Ли встряхнул головой и откинулся на спинку стула, не произнеся ни слова. Он смотрел в упор на меня, собранный. Его нижняя губа сжалась в струну.
— Через какое-то время рабочие начинают привыкать к деньгам, — продолжил я. — Цепочка «деньги-труд» становится все более сильной и теперь ты постепенно можешь давать им меньше еды. Люди будут работать на тебя просто за деньги. Они переключатся на деньги, также, как собака переключилась с еды на звонок.
— Деньги — это звонок!! — он вскрикнул и вскочил на ноги. — Как же просто!!
— Деньги — это звонок, а труд — слюна. Деньги-труд. Деньги-труд. Больше нет нужды давать собаке еду, чтобы получить слюну. Больше нет нужды давать людям еду, чтобы получить их труд.
— И люди готовы работать просто за деньги! Павловские деньги. Условный рефлекс! Ну конечно!! — он ударял ладонью по лбу, ритмично отмеривая сад широкими шагами, от стенки к стенке, как заключенный в камере.
— Разумеется, — продолжил я, — им по-прежнему нужно давать немного еды, чтобы они выжили. Но в принципе они готовы работать лишь за кусочки бумаги. Тебе лишь нужно их печатать. И можешь быть спокоен, люди ничего не заподозрят.
— Общества играют с людьми также, как Павлов с собаками! — он начал выплясывать какой-то замысловатый танец. — Неплохо, молодой человек. Неплохо.
— И получают бесплатный труд. И очень замотивированный труд. В бесплатном труде нет ничего сложного — это обычное рабство. Но рабы ленивы — от них больше вреда, чем пользы. А вот движимые деньгами люди готовы работать на износ, день и ночь. Посмотри на Японию.
— Великолепно! — сдавленно воскликнул он. — Японцы работают и сберегают, но не тратят. А Японское правительство же просто печатает деньги.
— И люди этого не понимают… Как бы ты не старался им объяснить.

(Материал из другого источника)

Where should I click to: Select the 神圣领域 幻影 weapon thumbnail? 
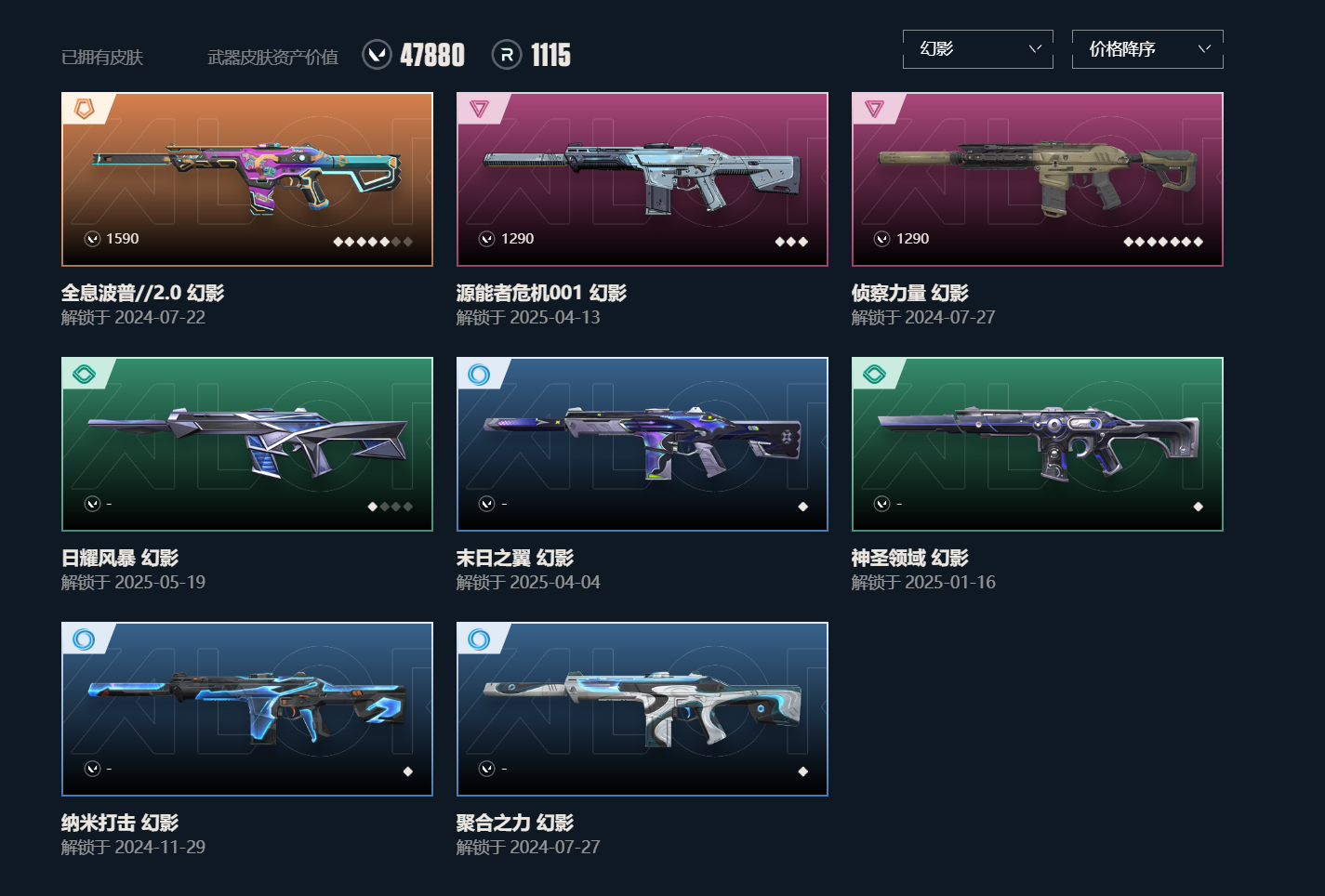tap(1038, 444)
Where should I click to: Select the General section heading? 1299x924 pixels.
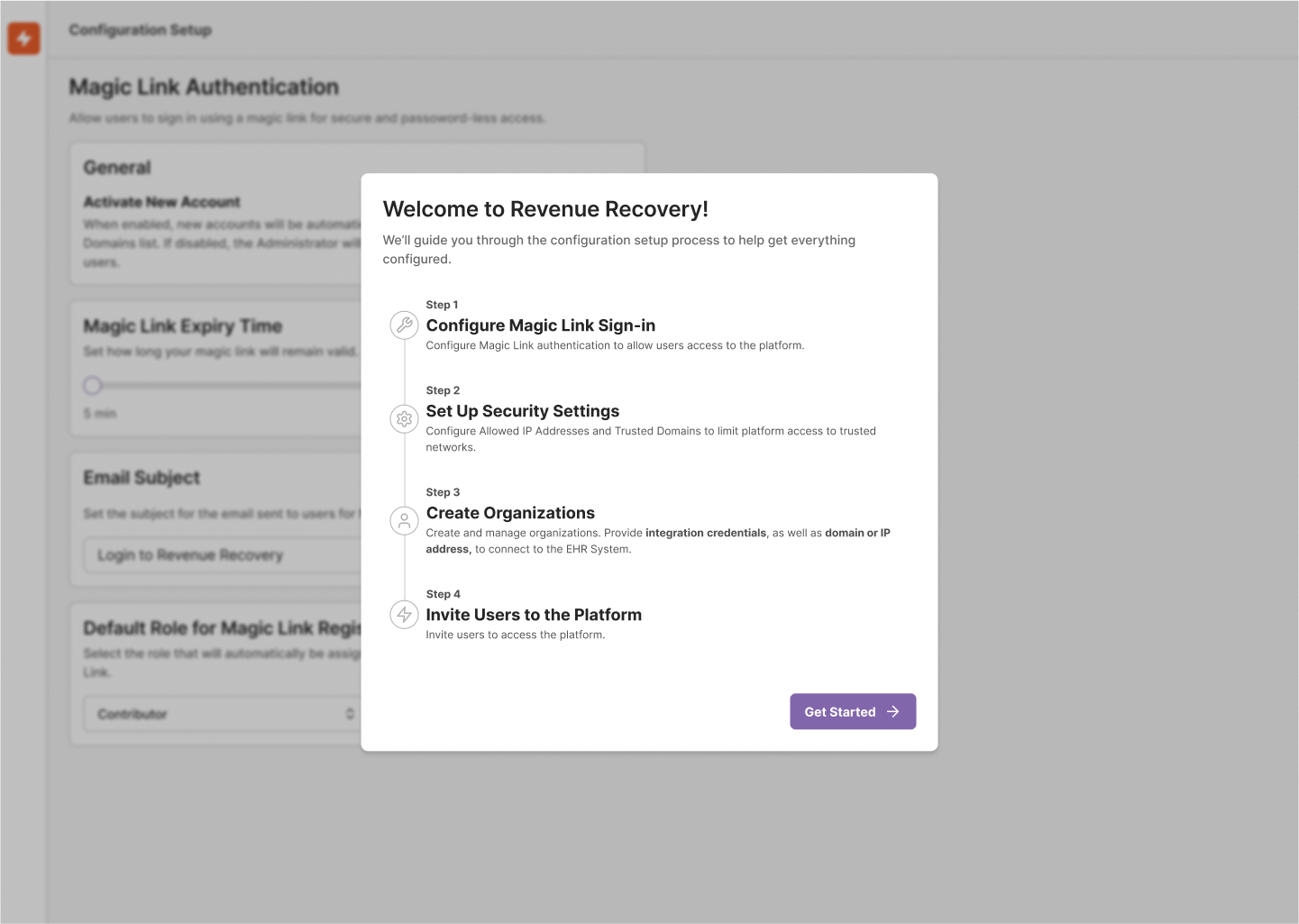[116, 167]
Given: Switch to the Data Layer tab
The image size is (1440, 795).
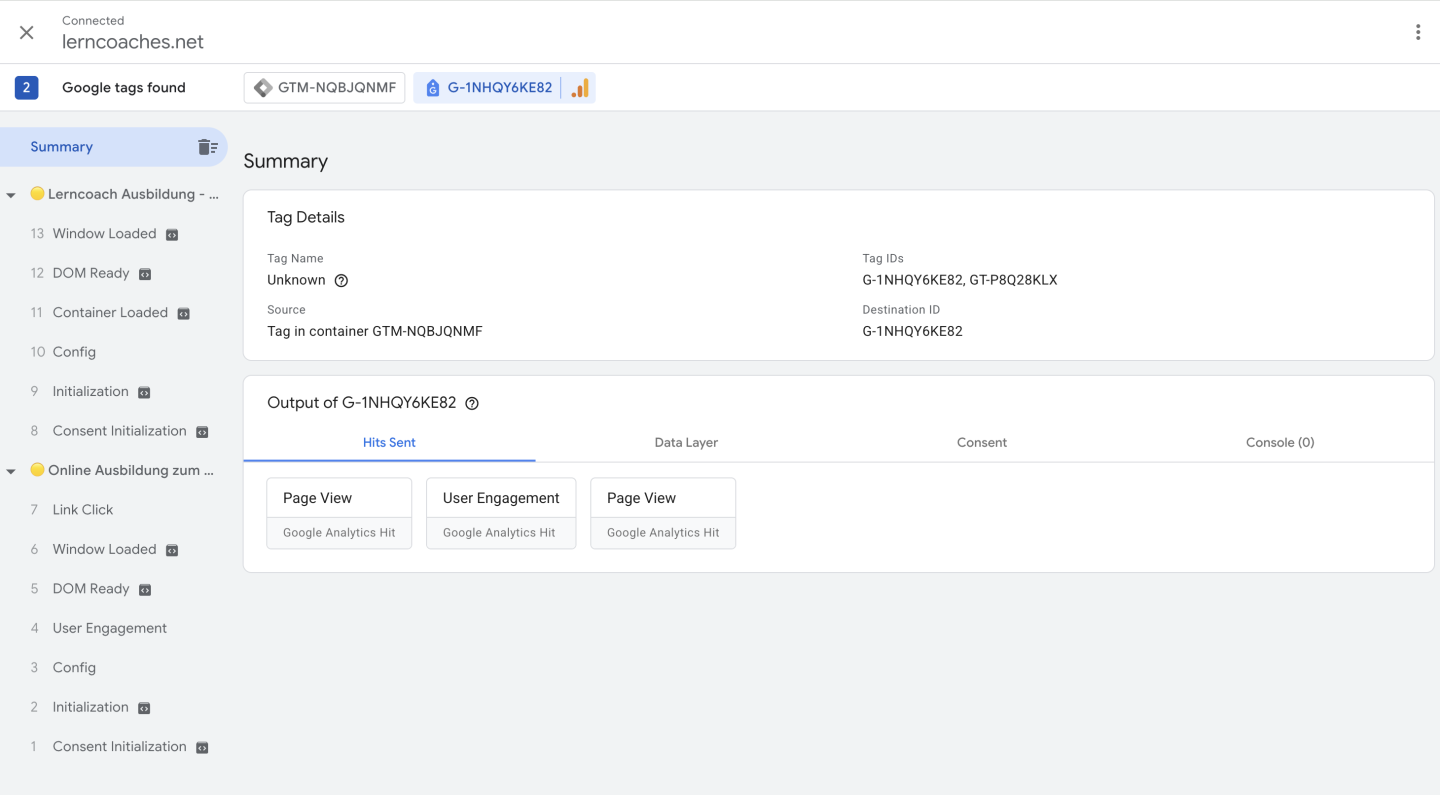Looking at the screenshot, I should 686,442.
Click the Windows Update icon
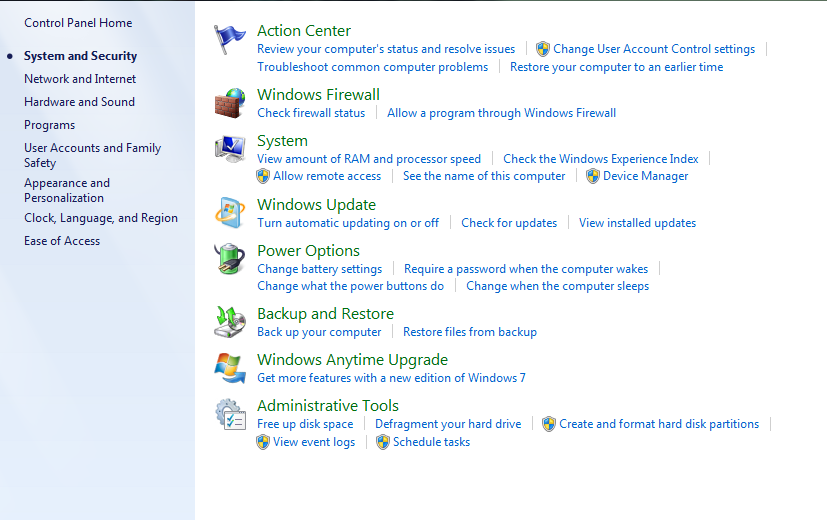Viewport: 827px width, 520px height. 230,213
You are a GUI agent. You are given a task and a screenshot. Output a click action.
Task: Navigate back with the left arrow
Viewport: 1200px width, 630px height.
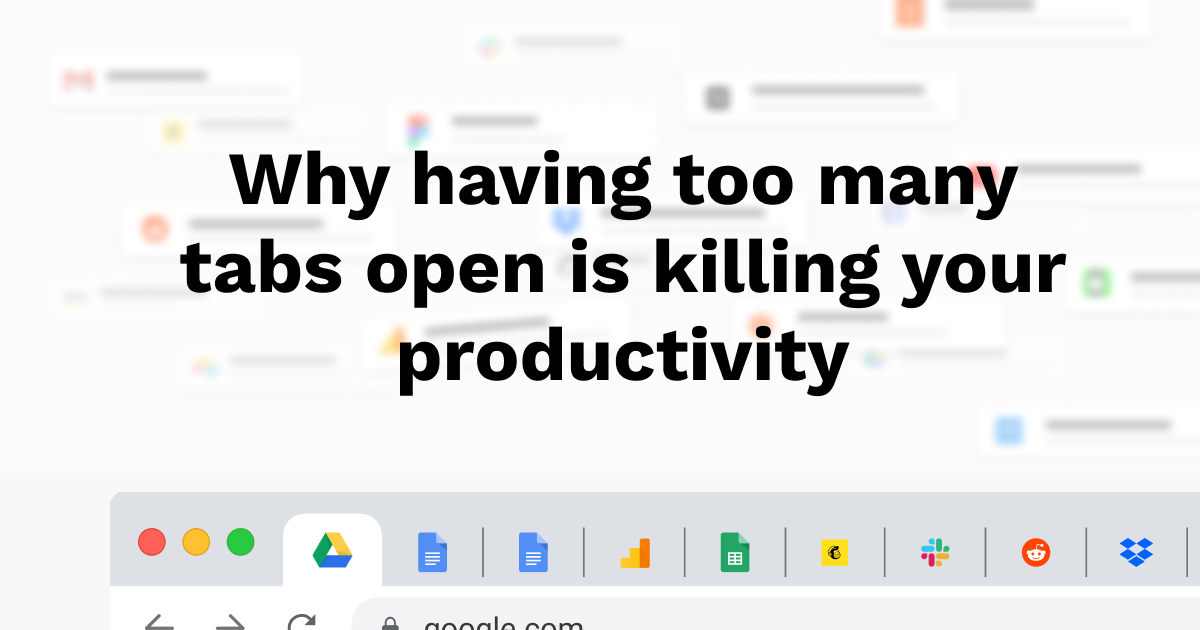[159, 623]
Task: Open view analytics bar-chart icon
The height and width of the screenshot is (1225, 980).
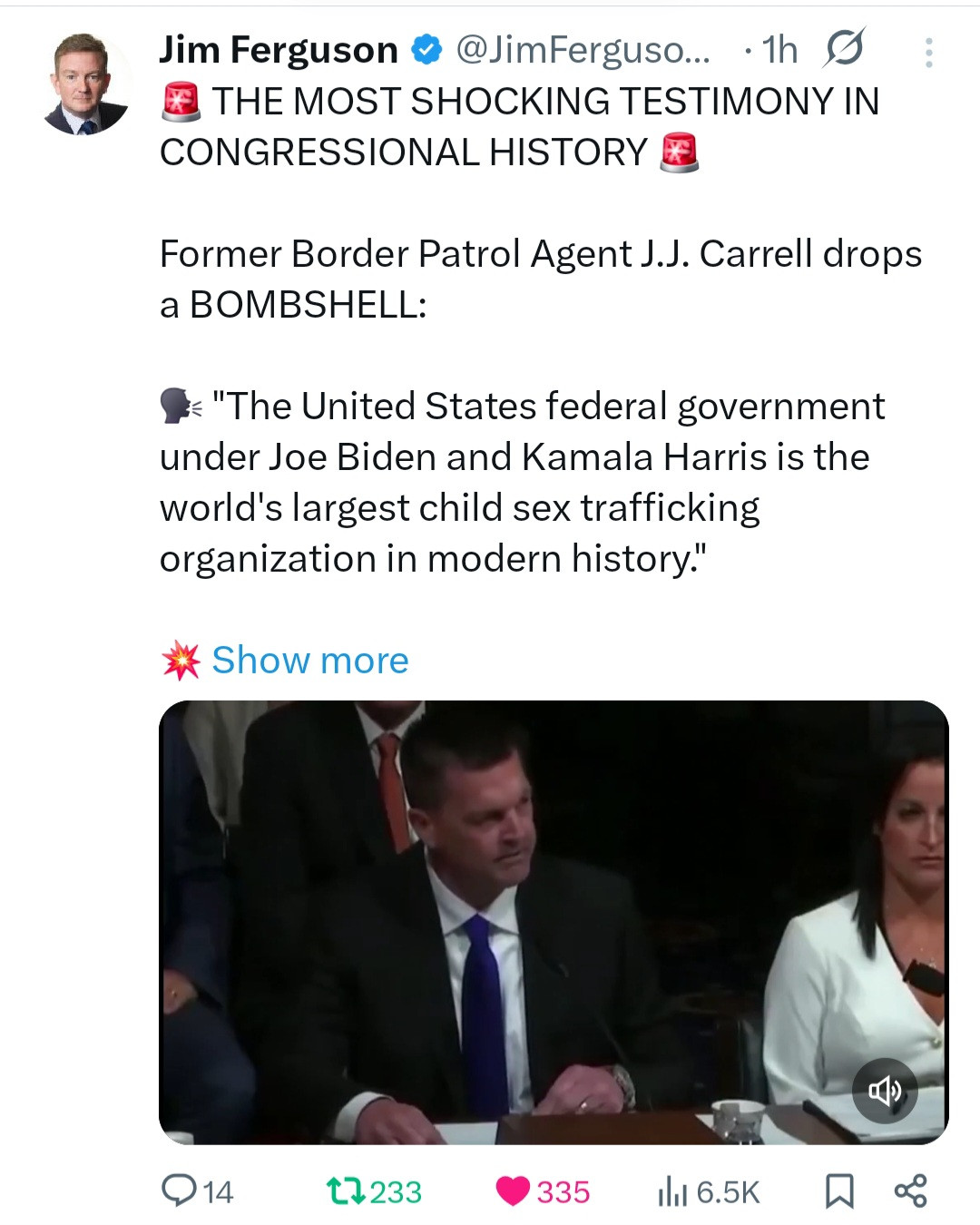Action: pyautogui.click(x=671, y=1191)
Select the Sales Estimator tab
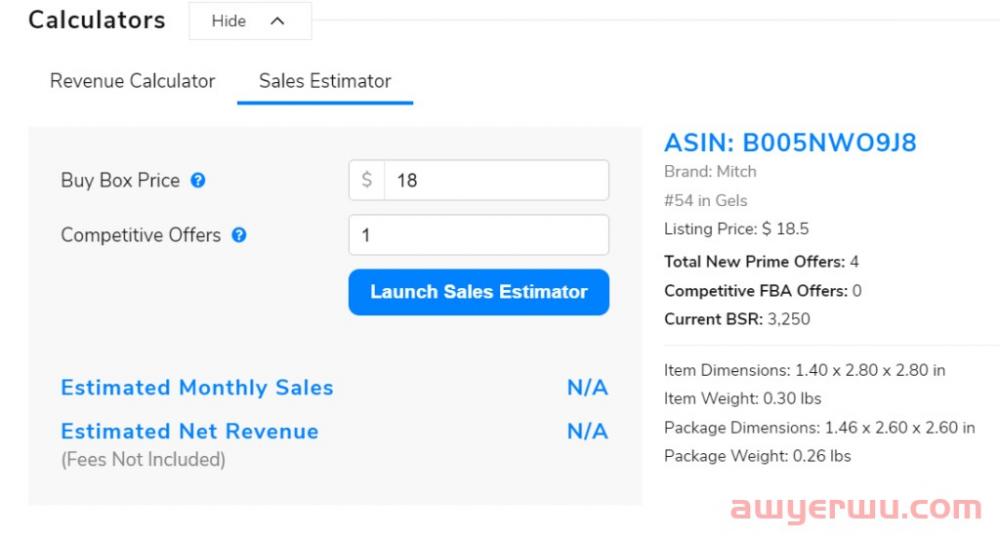 325,81
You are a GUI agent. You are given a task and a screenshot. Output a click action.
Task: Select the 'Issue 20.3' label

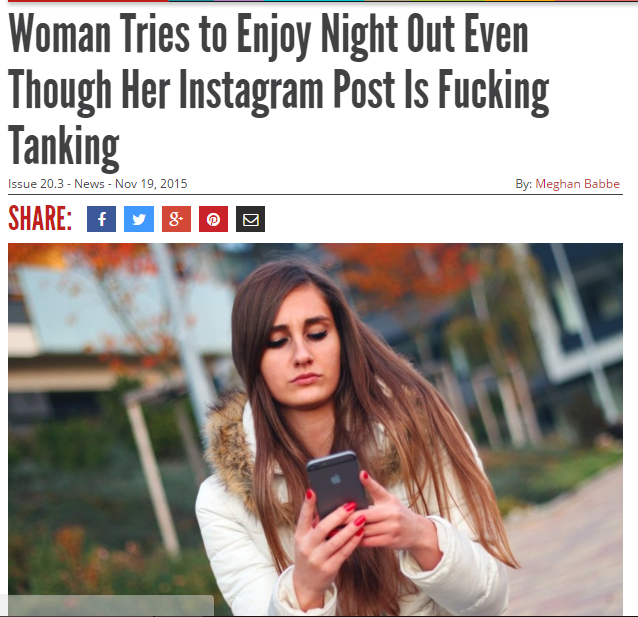[x=36, y=184]
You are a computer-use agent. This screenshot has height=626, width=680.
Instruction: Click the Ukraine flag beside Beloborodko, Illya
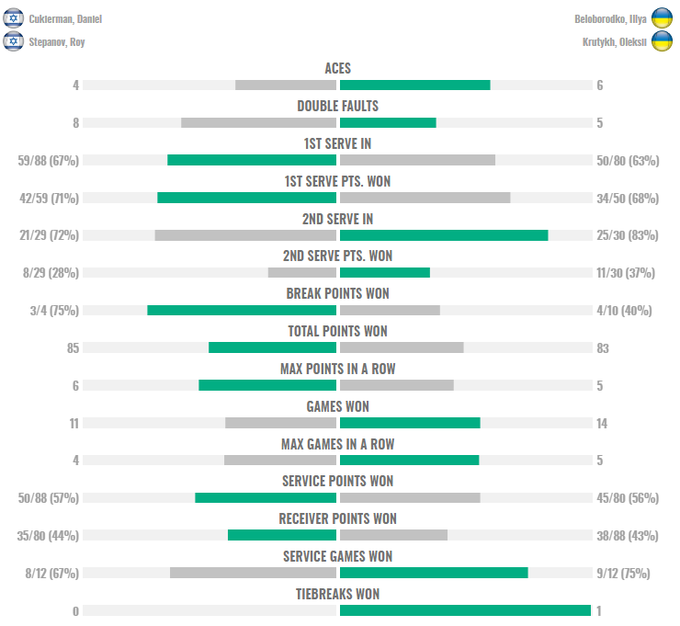click(x=662, y=18)
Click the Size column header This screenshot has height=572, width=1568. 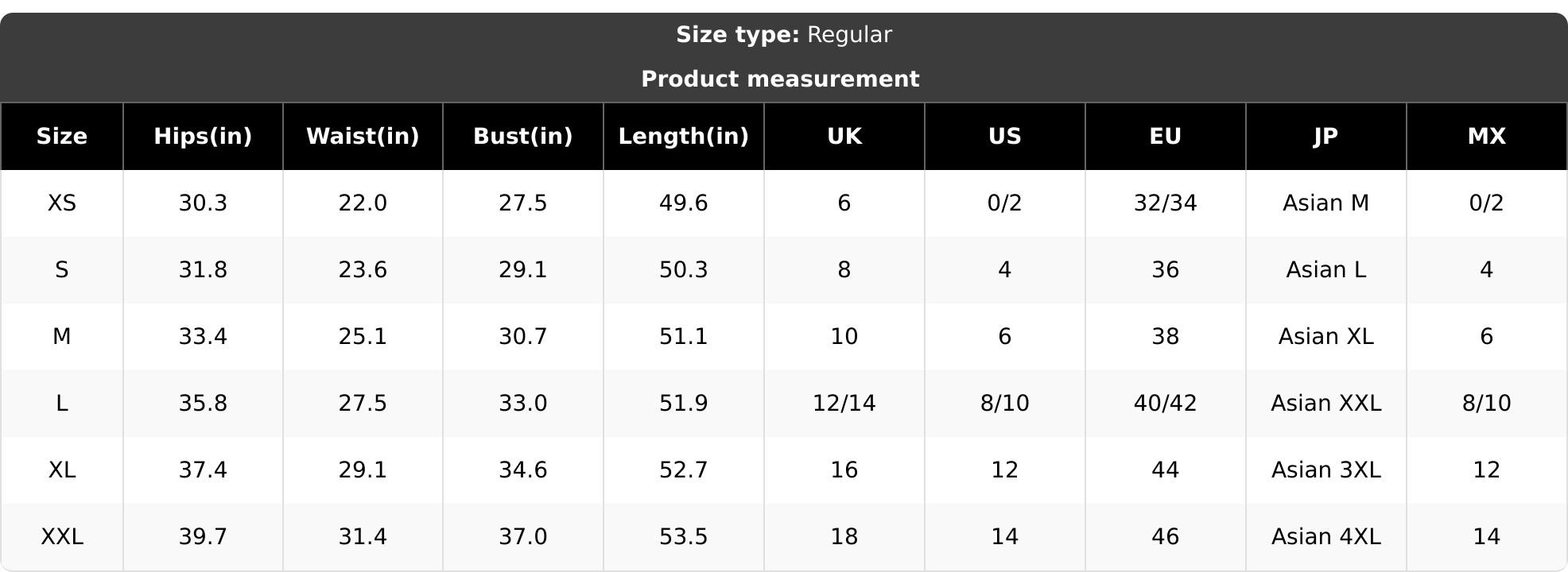(62, 137)
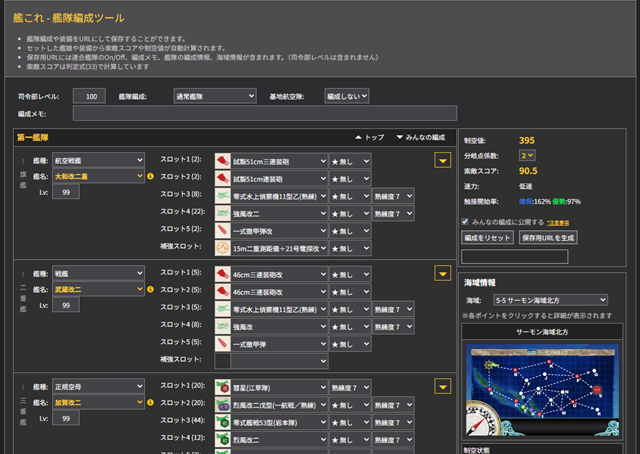
Task: Click the info icon beside 加賀改二 ship name
Action: (150, 402)
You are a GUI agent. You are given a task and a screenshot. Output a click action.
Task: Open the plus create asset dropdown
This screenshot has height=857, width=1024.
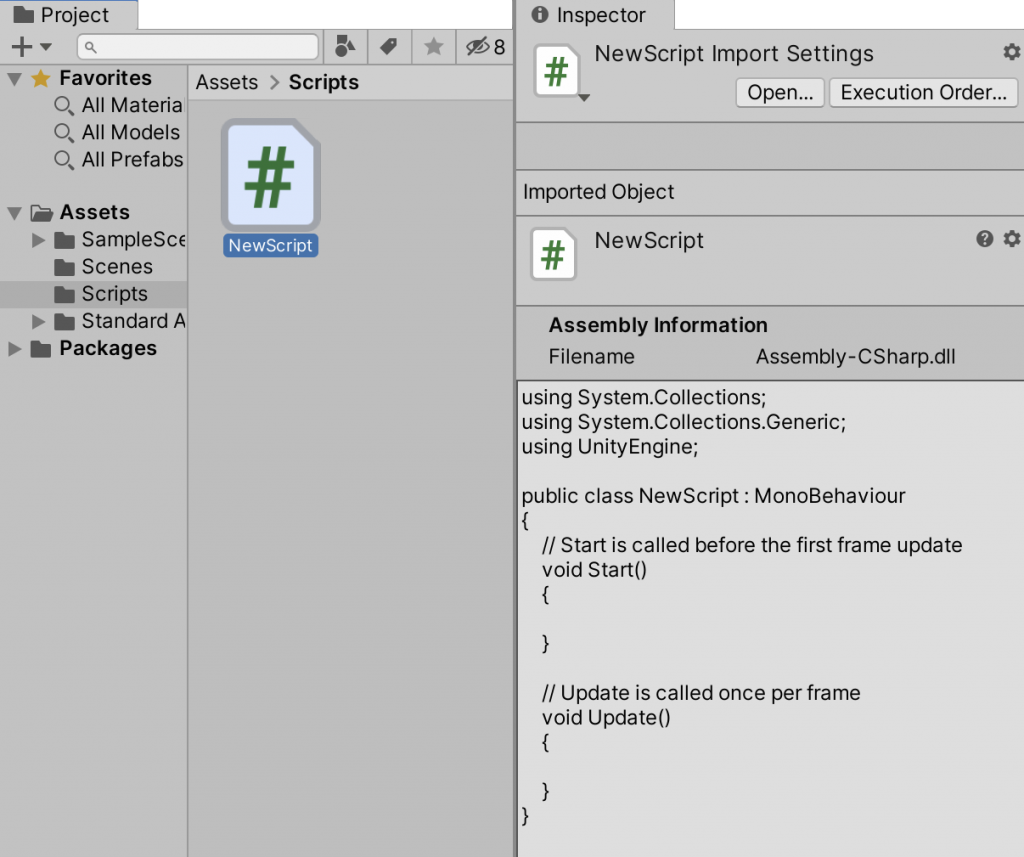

— Деньги — это звонок! Деньги — это звонок!! — он безостановочно повторял как мантру. Вдруг, остановившись на полушаге, он обернулся. — Джим… Знаешь, почему люди не понимают этого? Почему тебя никто не слушает, считают выскочкой и эгоистом? Отщепенцем?
Я уставился на него.
— Охотники и собиратели, доисторические люди не могли выжить в одиночку. Тех, кто осмеливался пойти против коллектива, из племени выгоняли. И они исчезали без следа. Кто же не ставил под сомнение действия племени, тех группа принимала. И они выжили. Мы все — потомки выживших приспособленцев и конформистов, предпочитавших слепо следовать группе и не задавать лишних вопросов. И поэтому сегодня мы считаем, что группа всегда права. Что бы она ни делала, она всегда права. И ты… Ты надеялся, что людипоймут деньги Павлова? Правда думал, что они будут слушать твои истории о том, как их обманывают группы? Неужели ты всерьез переживал, что непринят другими?… И из-за этой мелочи ты несчастлив? Потерял веру в людей, говоришь? Повзрослей, Джим.
Тут он затряс головой и выпалил: «Сколько у нас времени?»
Я машинально вытянул руку с таймером.
— Тогда не будем его терять. Итак, Джим, японцы похитили твою дочь, чтобы узнать, собираемся ли мы продавать Американские казначейские облигации, так?
Я кивнул, не зная чего ожидать.
— Это большой вопрос. Вопрос на триллион долларов. Но чтобы него ответить, сначала нужно понять, зачем Китай приобрел долг американцев. Почему Китай дал в долг Америке целый триллион долларов? Что тебе сказали японцы?
— Что в 2008 году вы, китайцы, каким-то образом узнали, что Америка попытается выйти из кризиса за счет роста долга.
— Что-то вроде семьи, которая закладывает свой дом и проживает полученные деньги? — спросил Ли.